Passage for review →
Students call out administration for bracelets |

Students call out administration for bracelets

Christine Kuklica
Churchill county middle and high school students protest Friday morning outside of the middle school to try and persuade school officials to let students wear breast cancer awareness "I love boobies" barcelets.

Churchill County Middle School saw a little commotion Friday morning with a very small group of protesters who are accusing the administration for being in the wrong.

Mandy Elmore, a concerned parent, said the school is taking away her son’s right to express and support breast cancer awareness.

“All these kids want to do is wear bracelets that say ‘I love boobies’ to show their support for breast cancer awareness,” Elmore said. “These kids aren’t immature, and they’re trying to show they’re grown up but can’t because the administration is making a big deal out of it.”

Data listing →
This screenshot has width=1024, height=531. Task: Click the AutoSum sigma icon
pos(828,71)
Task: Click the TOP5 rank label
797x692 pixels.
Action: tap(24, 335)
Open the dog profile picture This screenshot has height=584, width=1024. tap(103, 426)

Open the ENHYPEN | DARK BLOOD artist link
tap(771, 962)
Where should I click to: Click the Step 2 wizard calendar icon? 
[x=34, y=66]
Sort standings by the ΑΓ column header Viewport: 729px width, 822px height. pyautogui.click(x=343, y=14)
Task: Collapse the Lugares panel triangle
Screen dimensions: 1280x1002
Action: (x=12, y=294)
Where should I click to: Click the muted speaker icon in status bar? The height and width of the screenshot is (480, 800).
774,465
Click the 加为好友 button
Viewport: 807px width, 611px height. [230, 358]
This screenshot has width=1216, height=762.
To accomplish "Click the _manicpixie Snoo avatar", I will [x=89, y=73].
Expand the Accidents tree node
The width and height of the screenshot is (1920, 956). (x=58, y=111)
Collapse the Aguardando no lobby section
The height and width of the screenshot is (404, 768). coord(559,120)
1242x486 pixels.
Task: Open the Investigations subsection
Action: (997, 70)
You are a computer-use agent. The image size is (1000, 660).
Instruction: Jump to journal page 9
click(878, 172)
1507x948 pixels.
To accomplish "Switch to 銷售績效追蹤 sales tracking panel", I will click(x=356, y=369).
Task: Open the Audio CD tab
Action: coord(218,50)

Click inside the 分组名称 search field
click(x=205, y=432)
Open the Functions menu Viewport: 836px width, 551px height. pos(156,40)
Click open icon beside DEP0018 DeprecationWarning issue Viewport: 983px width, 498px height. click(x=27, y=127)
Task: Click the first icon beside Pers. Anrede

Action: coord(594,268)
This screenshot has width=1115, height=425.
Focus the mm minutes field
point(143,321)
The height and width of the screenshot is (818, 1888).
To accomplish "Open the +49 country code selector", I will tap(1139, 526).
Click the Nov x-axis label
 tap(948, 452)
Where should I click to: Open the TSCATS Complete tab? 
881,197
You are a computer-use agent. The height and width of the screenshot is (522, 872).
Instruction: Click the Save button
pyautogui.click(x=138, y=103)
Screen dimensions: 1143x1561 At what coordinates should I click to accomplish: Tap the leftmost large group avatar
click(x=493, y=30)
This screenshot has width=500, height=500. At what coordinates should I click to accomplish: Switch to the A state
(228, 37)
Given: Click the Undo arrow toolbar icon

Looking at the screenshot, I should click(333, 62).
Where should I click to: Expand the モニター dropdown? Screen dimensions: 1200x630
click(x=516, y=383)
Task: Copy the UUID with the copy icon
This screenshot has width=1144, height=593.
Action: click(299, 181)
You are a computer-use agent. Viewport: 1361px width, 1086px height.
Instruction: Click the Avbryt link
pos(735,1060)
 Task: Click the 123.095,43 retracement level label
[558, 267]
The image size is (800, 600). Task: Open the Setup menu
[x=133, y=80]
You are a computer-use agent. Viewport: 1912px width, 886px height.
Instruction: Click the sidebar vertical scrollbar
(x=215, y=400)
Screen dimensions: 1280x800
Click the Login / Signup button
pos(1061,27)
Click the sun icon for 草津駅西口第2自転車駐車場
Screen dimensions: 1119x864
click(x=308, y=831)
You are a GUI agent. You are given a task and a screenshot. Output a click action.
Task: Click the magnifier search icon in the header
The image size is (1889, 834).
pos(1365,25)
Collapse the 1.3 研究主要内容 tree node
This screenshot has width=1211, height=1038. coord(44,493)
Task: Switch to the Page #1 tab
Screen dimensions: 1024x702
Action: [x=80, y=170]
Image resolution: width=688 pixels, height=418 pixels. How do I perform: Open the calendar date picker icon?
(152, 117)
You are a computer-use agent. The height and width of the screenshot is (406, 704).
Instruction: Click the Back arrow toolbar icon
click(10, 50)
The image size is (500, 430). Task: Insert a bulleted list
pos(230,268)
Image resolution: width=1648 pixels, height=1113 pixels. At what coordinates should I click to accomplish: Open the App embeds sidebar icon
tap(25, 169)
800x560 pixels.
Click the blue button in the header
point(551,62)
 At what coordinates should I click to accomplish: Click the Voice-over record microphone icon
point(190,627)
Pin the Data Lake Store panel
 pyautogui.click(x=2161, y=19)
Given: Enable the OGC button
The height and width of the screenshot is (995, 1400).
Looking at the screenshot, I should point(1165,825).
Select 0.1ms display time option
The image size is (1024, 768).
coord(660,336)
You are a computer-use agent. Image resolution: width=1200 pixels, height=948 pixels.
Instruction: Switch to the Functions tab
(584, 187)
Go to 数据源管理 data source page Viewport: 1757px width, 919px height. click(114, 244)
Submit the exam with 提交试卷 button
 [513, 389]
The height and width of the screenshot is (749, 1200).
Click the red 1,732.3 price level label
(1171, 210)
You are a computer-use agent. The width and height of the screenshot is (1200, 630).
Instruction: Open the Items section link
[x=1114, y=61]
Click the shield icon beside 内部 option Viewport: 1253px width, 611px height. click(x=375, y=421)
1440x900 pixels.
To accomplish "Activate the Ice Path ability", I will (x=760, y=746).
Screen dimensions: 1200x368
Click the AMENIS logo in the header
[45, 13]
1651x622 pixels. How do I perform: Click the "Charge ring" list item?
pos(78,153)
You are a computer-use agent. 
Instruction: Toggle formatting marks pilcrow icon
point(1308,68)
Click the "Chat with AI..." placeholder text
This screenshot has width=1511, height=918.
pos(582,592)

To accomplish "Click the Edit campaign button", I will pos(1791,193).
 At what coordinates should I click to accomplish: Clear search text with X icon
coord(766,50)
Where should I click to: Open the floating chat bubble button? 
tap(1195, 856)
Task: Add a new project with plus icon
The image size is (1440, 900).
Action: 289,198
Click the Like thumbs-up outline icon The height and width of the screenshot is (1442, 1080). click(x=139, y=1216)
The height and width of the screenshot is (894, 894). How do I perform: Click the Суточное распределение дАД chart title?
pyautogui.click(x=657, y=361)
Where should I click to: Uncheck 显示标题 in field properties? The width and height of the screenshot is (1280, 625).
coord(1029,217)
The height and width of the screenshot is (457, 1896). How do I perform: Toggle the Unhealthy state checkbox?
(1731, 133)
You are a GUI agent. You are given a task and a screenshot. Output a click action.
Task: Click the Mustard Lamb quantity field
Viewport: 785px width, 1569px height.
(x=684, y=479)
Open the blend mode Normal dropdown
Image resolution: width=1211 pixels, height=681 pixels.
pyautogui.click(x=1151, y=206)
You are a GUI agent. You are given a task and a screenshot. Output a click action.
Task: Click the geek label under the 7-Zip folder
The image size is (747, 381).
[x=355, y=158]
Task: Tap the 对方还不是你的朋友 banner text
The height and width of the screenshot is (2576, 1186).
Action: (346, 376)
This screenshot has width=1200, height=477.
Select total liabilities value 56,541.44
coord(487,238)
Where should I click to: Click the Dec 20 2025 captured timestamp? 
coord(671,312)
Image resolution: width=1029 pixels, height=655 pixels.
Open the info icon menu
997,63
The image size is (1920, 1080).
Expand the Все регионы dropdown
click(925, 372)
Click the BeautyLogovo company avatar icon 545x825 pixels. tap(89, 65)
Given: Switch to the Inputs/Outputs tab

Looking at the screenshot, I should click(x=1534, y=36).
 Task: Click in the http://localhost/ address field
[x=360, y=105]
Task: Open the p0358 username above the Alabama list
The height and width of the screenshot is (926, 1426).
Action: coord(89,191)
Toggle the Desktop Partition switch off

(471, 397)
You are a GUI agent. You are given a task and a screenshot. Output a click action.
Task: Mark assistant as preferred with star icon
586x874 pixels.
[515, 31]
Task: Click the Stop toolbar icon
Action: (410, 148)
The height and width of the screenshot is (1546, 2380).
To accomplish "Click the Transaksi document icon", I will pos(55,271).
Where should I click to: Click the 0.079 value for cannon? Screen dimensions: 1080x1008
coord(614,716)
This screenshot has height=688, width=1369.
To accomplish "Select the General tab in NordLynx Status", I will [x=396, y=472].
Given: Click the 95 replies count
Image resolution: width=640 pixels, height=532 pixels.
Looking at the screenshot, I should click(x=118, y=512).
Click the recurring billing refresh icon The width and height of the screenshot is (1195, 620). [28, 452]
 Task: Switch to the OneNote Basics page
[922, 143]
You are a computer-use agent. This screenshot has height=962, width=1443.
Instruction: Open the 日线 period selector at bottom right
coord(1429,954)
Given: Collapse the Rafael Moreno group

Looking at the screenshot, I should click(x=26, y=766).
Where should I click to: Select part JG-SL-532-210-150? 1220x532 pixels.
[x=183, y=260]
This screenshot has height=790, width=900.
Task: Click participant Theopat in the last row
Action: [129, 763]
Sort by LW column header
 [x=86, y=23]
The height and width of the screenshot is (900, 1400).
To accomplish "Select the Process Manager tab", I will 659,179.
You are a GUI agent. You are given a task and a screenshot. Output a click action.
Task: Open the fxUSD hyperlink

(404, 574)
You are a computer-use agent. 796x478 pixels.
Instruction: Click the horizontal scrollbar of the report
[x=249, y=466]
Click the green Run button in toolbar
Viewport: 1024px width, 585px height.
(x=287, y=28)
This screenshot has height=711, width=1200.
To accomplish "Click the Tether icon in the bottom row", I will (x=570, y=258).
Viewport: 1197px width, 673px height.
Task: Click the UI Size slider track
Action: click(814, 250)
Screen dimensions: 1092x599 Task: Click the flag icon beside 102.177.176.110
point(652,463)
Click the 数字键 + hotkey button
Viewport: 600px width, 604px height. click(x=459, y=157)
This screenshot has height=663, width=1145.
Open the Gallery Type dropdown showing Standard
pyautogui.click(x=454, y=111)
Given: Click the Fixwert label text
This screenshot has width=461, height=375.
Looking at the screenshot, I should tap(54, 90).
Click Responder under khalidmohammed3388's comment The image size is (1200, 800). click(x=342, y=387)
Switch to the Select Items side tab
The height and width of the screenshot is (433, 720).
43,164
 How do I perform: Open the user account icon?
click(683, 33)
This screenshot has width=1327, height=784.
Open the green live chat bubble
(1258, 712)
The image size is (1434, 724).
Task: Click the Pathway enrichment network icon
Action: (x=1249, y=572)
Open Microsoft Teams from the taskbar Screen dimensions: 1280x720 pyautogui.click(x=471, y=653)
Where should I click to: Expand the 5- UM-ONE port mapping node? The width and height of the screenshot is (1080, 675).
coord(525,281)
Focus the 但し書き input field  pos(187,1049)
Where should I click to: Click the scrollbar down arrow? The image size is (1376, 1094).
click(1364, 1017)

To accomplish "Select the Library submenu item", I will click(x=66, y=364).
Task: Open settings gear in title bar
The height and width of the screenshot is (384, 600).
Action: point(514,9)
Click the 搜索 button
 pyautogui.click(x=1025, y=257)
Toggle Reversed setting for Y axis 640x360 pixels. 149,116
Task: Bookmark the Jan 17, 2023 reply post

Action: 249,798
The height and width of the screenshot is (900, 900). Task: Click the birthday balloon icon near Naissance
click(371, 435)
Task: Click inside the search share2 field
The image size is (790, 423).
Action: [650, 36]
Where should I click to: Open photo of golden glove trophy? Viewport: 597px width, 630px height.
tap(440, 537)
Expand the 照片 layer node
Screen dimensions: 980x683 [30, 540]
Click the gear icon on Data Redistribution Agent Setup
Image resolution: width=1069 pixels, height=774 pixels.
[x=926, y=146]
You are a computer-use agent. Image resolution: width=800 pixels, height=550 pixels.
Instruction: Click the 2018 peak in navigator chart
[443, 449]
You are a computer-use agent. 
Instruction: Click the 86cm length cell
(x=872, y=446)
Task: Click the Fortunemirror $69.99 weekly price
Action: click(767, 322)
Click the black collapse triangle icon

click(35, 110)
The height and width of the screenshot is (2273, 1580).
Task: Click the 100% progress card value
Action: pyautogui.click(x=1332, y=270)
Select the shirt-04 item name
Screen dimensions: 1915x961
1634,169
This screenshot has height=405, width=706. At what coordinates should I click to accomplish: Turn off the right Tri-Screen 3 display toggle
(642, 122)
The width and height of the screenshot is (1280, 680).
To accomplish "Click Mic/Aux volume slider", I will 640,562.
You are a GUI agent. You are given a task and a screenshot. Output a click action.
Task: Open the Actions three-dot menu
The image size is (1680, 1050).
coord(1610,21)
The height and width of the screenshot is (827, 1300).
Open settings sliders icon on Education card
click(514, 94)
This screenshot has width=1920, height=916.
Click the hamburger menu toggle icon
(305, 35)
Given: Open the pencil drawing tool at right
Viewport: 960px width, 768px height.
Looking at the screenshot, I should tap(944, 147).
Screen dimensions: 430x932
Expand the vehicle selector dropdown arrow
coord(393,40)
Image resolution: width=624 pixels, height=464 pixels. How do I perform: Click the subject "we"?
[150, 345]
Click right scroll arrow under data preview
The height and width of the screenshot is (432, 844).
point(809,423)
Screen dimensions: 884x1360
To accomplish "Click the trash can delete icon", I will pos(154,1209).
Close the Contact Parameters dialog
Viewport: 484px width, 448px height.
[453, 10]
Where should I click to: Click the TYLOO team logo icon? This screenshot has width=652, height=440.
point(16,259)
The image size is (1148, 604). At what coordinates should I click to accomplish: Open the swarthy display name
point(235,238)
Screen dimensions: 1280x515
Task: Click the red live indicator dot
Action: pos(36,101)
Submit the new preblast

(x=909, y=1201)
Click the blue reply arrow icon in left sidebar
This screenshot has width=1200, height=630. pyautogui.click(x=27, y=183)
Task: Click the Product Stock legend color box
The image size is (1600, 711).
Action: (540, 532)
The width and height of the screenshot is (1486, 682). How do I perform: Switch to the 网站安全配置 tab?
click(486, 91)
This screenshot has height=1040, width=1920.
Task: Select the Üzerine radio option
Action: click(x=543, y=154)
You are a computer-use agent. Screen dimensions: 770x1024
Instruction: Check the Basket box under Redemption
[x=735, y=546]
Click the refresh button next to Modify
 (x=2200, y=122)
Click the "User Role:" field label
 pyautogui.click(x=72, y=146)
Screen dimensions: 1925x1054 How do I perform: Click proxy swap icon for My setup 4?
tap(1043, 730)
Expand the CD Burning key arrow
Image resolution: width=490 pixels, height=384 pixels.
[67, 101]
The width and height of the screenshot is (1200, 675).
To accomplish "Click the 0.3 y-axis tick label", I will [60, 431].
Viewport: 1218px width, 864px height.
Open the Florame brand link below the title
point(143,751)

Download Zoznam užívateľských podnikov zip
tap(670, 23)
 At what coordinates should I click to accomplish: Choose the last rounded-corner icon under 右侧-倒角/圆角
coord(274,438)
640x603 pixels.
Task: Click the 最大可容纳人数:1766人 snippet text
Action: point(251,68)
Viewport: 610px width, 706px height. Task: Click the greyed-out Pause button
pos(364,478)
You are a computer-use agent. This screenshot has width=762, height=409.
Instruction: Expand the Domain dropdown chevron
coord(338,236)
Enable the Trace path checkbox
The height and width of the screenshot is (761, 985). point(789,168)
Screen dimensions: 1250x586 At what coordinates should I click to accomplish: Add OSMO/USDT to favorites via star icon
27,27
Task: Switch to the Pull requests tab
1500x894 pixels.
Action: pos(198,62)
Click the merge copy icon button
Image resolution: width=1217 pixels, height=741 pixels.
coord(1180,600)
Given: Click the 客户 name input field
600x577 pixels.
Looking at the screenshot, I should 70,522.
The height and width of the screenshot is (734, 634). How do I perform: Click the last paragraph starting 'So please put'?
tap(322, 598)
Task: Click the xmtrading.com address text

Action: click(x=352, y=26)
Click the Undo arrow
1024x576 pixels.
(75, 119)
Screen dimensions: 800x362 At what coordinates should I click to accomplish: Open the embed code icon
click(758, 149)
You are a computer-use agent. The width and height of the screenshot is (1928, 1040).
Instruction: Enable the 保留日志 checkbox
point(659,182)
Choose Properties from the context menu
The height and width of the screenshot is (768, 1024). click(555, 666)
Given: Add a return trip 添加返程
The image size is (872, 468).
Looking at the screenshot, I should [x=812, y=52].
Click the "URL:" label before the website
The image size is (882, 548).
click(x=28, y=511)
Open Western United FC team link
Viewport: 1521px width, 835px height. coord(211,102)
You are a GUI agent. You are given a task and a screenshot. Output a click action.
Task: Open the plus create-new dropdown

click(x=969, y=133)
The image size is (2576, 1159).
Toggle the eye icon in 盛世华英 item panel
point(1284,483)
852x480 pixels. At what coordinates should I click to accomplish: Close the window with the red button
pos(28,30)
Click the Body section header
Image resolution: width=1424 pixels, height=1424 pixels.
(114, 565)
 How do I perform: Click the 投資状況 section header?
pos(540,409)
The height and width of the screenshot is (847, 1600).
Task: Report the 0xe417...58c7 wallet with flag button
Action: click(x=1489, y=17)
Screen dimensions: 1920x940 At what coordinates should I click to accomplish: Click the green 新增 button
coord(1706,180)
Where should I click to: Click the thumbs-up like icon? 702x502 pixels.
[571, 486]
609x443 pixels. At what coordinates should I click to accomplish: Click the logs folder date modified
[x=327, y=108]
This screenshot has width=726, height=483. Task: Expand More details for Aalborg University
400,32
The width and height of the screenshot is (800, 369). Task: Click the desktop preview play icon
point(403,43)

To do →
1. In the article on the bracelet protest, rewrite the paragraph beginning "“All these kids want to do" more briefly, keeping its main points.
2. According to the article on the bracelet protest, on what day of the week did the students protest?
3. Pick up the article on the bracelet protest after its final paragraph and continue it.
The records are separate from the article on the bracelet protest.

Responses for each task →
1. Elmore said the students only want to wear "I love boobies" bracelets to support breast cancer awareness. She said they are not immature and are trying to show they are grown up, but the administration is stopping them by making a big deal of it.

2. Friday.

3.
Elmore said her son, Dylan Pierce, takes wearing the bracelet seriously because he lost an adopted aunt to breast cancer. She said the administration is turning the situation into a bigger deal than it should be and the administration is the one making the bracelet a distraction, not the words on the bracelet.

Pierce, who is in eighth grade, said he will continue to protest the school’s decision about allowing students to wear the bracelet until the administration allows the bracelets to be worn in school.

“We have a right to wear the bracelets in school,” Pierce said. “We’re not too immature to wear them. We want to show our support for the cause without them making us put up the bracelets or making us flip them over.”

CCMS Principal Scott Meihack said no parents have come to speak with him about students being upset about not being able to wear the bracelets.

“I haven’t even heard of any teachers having problems with students wearing the bracelet,” Meihack said. “This isn’t the first year we haven’t allowed the bracelets. We had some issues with them a few years ago and as a district we decided that they were too much of a distraction in the classroom for students to wear them.”

Meihack said there isn’t a rule in the dress code stating the bracelets are not allowed, but he said there is a rule that gives authority to the administration — if deemed necessary — if any item is a disruption or distraction from the educational process.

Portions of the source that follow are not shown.